> [DATA EXCERPTS]
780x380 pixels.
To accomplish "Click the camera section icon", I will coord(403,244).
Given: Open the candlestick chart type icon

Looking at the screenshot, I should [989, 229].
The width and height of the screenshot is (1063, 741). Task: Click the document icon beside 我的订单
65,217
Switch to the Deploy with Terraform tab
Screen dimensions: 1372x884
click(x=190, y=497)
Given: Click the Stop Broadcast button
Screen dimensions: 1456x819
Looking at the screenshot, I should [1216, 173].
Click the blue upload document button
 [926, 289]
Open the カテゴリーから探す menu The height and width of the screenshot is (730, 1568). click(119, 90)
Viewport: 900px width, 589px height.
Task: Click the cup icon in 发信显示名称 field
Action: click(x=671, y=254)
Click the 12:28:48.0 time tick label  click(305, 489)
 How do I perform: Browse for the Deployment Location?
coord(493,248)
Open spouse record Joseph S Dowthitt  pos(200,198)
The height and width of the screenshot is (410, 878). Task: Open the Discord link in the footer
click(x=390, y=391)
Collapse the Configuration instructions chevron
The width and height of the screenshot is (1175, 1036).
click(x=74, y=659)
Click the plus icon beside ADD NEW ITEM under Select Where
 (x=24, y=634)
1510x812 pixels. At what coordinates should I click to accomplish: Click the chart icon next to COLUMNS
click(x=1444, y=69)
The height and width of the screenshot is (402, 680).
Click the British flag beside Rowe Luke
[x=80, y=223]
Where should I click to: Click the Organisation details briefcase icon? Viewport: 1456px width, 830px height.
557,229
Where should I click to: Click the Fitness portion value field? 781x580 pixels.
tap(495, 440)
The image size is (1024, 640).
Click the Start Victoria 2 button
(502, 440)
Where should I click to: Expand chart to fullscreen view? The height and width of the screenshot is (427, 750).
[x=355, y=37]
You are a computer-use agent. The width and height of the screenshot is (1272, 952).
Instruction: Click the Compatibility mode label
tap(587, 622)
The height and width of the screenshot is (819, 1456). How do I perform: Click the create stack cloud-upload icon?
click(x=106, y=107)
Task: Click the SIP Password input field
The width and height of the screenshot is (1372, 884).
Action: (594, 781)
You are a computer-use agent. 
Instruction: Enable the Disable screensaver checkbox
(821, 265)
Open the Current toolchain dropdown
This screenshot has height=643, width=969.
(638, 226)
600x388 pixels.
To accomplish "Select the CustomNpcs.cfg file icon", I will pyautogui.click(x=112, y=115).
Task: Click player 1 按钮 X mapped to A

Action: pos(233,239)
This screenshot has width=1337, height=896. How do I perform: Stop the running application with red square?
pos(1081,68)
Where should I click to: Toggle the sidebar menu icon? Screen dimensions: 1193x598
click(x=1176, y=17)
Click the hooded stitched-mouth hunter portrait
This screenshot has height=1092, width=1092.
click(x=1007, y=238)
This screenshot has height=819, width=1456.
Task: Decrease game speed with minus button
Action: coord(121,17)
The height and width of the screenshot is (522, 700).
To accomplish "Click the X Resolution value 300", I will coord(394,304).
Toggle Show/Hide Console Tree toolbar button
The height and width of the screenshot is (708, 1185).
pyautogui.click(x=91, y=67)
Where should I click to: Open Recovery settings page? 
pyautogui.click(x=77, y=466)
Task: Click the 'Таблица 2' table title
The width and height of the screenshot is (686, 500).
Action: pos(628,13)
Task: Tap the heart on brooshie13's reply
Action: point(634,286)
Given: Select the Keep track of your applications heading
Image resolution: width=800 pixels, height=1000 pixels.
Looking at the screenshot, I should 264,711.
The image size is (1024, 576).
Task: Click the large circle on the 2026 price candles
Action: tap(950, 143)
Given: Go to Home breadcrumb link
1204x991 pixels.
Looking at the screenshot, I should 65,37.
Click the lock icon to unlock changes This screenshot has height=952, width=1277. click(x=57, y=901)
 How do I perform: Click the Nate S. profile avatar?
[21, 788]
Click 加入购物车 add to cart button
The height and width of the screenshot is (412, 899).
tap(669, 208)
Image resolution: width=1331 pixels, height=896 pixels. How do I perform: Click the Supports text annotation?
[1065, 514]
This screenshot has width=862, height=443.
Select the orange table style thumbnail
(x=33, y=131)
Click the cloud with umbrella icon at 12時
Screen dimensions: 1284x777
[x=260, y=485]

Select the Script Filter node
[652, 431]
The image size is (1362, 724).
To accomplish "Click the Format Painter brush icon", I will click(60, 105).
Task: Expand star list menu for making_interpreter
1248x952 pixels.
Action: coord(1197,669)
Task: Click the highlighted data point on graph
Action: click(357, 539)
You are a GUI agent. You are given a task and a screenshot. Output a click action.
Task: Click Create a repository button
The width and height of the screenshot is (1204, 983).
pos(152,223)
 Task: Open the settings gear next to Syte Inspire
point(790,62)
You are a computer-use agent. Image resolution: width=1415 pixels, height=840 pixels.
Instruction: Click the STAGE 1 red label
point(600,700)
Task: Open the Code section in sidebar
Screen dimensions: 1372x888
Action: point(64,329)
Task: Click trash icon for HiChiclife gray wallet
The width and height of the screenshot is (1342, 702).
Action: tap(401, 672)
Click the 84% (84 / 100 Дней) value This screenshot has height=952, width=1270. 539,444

> [INSTRUCTIONS TO FOLLOW] Format the records from the line containing "Task: Click trash" through the end of the records as a numbered list, leaving out blank lines.

> [PROBLEM SOLUTION]
1. Task: Click trash icon for HiChiclife gray wallet
2. The width and height of the screenshot is (1342, 702).
3. Action: tap(401, 672)
4. Click the 84% (84 / 100 Дней) value This screenshot has height=952, width=1270. 539,444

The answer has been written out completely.